# Looking for: large, clear Acrylic tubes



## MPowers (Mar 9, 2012)

We are searching for a source of large, clear Acrylic tubes.
size desired:
12'-0" long 6" o.d., 3/16" to 3/8" wall. looking for 42 of these.

Could be made of two short sections if they can be plastic welded to
the longer length.

We'd like to go direct to the manufacturer is possible.

Anyone have contact info or.......?.


----------



## epimetheus (Mar 9, 2012)

U.S. Plastics

I hope cost isn't a concern...


----------



## erosing (Mar 9, 2012)

McMaster-Carr
Clear PVC Pipe and Fittings - Alsco Industrial Products
Plastic Tubing, Rubber Hose, Fittings, Clamps - from Tubing and Hose Manufacturer NewAge Industries


----------



## Van (Mar 9, 2012)

You probably know this but get ready to shell out MAJOR Bucks. 

SABIC Polymershapes Home Page


----------



## MPowers (Mar 10, 2012)

We are moving from Acrylic to clear PVC. Available lengths and UV resistance are the major factors. 

Just to give a better idea of what this is for, we are designing, engineering and installing the first 12 of 48 "Light Towers" that will line US Hi Way 30 the 6 miles from I-35 to the Iowa State University campus and football stadium. The towers are 40' tall structures with a custom built aluminum truss tower as the central support. The central truss tower is surrounded by a series of cylindrical perforated steel "screens" (1" holes on a 75% open pattern) and lit from within with LED units, don't ask me what kind or type, our lighting department is taking care of that aspect! At the top there three 6" diameter plastic tubes between 8' and 14' tall, pointing straight up and internally lit to glow and shine a beam straight up. 

Some of the issues we are dealing with are ground anchor strength, wind load at 50' on an open Iowa plain and UV endurance of the candles (the plastic tubes). The light units are manufactured as part of the architectural line of a major lighting manufacturer and designed for harsh outdoor exposure, as are the control modules which will be contained within enclosures in the cast concrete bases of the towers. 
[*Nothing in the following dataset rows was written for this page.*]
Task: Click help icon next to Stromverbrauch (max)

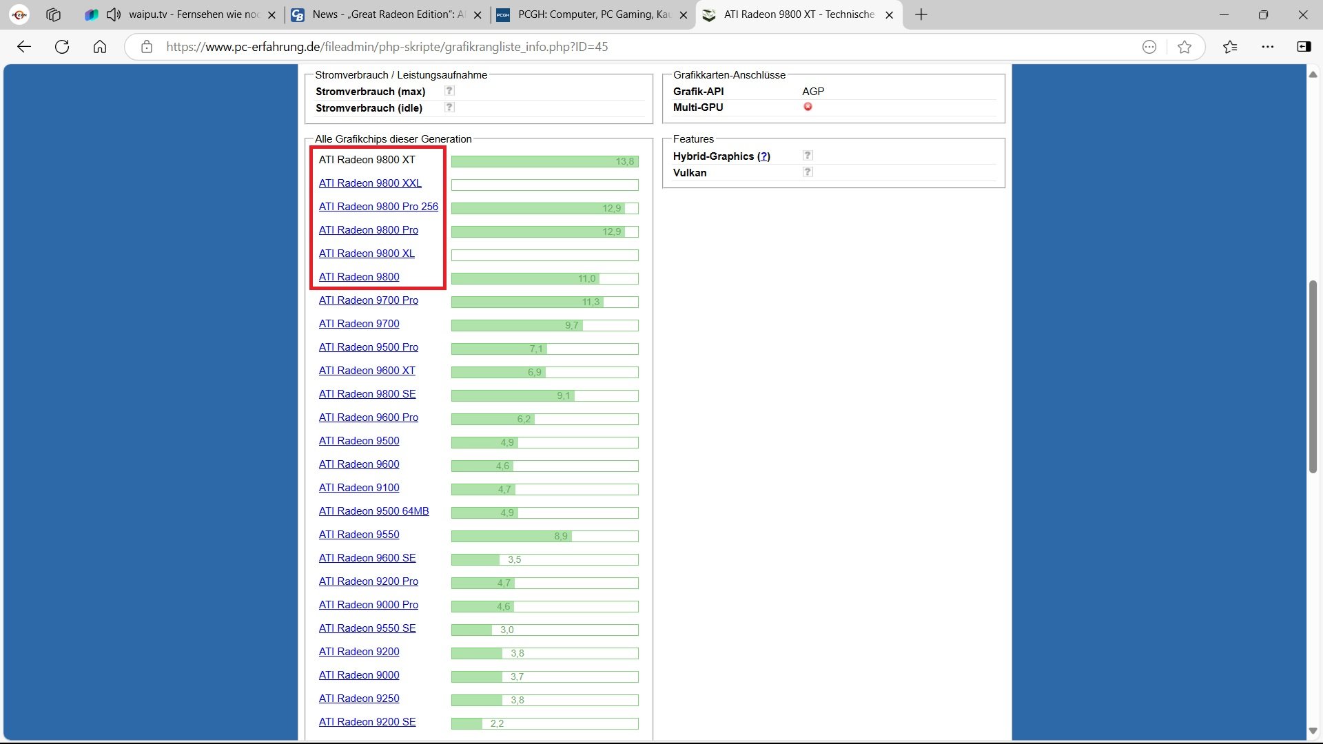Action: [449, 91]
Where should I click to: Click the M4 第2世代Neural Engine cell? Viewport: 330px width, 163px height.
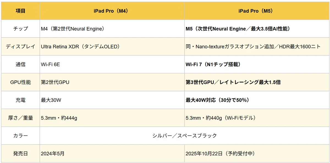coord(112,29)
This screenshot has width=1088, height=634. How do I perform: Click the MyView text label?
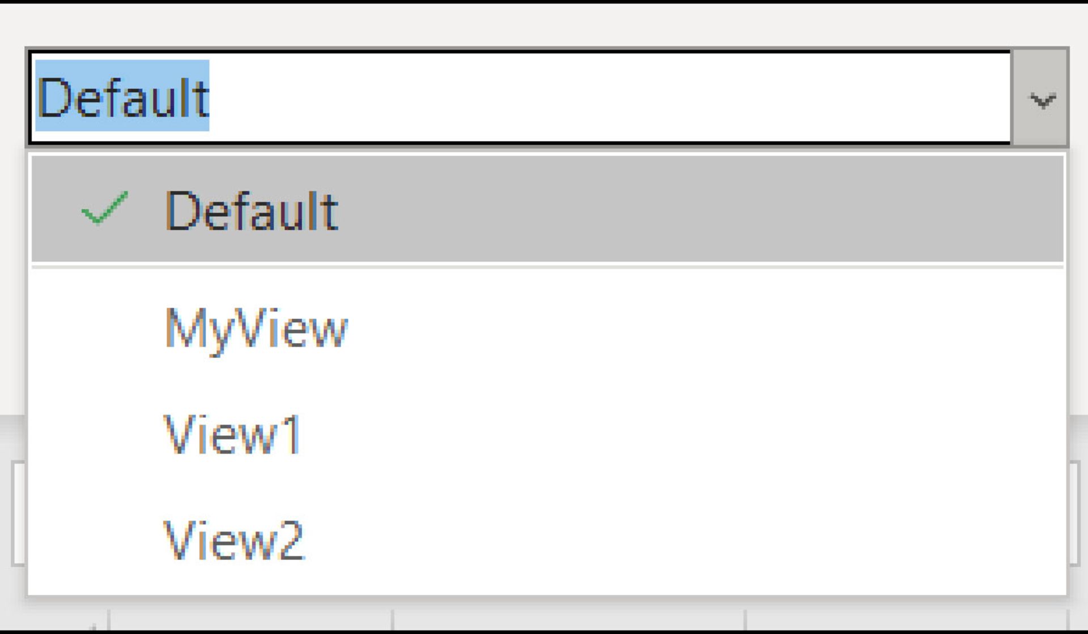256,331
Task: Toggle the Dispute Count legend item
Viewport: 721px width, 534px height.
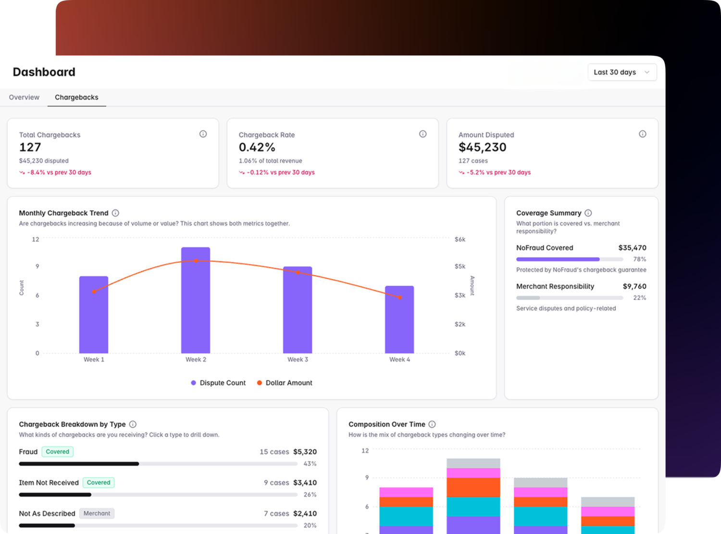Action: coord(218,382)
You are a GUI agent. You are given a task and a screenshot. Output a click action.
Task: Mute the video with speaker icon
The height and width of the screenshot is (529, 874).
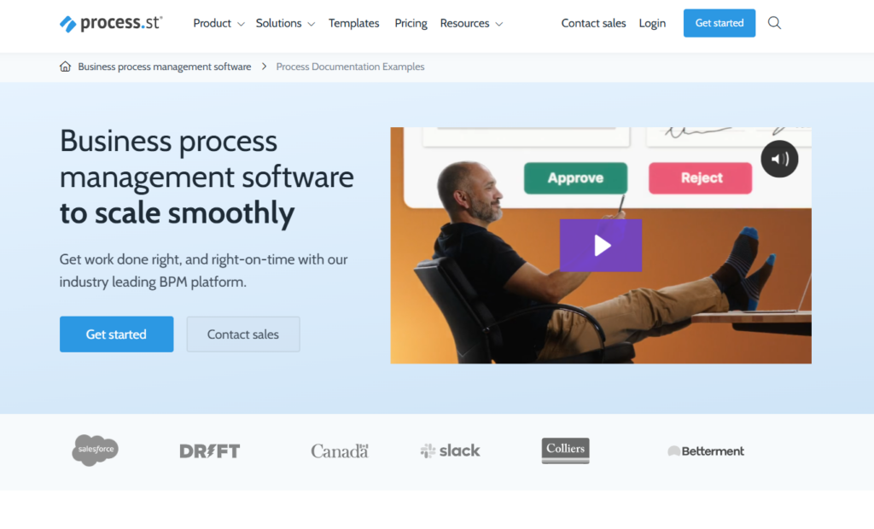click(x=779, y=159)
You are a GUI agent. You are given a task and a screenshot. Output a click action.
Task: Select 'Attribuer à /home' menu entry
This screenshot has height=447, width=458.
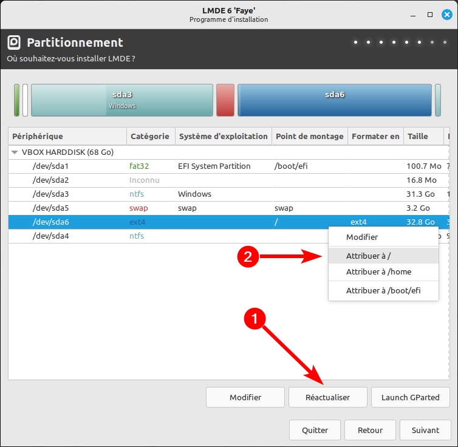pos(378,272)
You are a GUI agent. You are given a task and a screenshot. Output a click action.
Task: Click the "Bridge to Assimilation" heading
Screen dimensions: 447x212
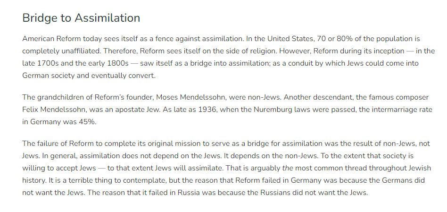tap(81, 18)
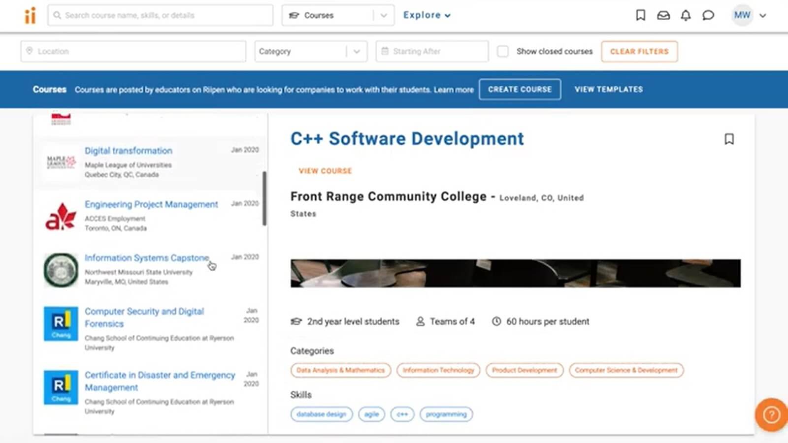Screen dimensions: 788x443
Task: Open the Category filter dropdown
Action: 356,51
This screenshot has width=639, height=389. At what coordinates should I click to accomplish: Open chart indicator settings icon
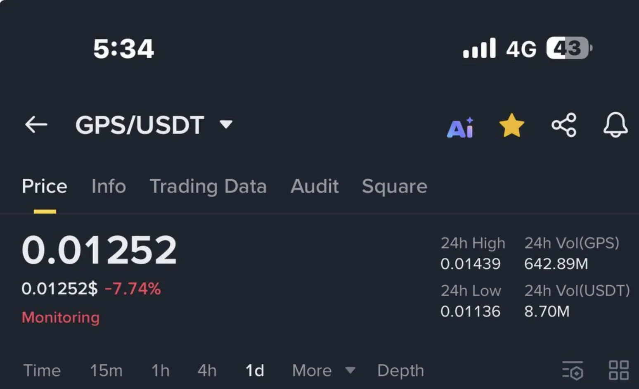573,370
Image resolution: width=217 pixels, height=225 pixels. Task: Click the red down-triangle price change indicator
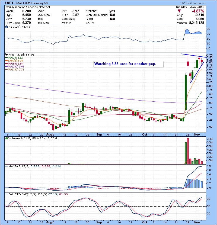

One design element that we are proud of is the designed accessibility for maintenance and up-keep. It does require a large boom lift, but large, finger friendly access doors and hatches, while hidden within the "look" of the structure, are placed strategically to allow the fixtures and interior to be easily serviced and maintained.


----------



## derekleffew (Mar 10, 2012)

Vaguely reminds me of this:


That brightly colored sculpture outside the Smith Center? It's music to artist's eyes - Saturday, March 10, 2012 | 2 a.m. - Las Vegas Sun

> This 80-foot long sculpture outside the Smith Center for the Performing Arts is artist Tim Bavington’s vision of Aaron Copland’s “Fanfare for the Common Man.”



Or of course, this:

Light Sculpture At LAX, Los Angeles International Airport, El Segundo, Los Angeles County, California, United States Stock Photo Image

> Light Sculpture At LAX, Los Angeles International Airport, El Segundo, Los Angeles County, California, United States


----------



## 65535 (Mar 15, 2012)

IF UV and weathering are a concern you want Polycarbonate, PVC won't last.


----------



## MPowers (Dec 19, 2012)

*High-Way light towers*

Some of you may remember a while back, I asked about sources for large acrylic tubes. Well, with a few desing and engineering changes along the way, the finished product ready to debut. When they found out how much it cost they cut from 42 to 12 towers for the initial installation, but plan for the rest later.
<AMES ART: New Gateway Light Sculptures | WHOTV.com>


----------



## BrianWolfe (Jan 11, 2013)

*Re: High-Way light towers*

Wow. $1 million bucks. Did they use the acrylic or switch to polycarbonate?


----------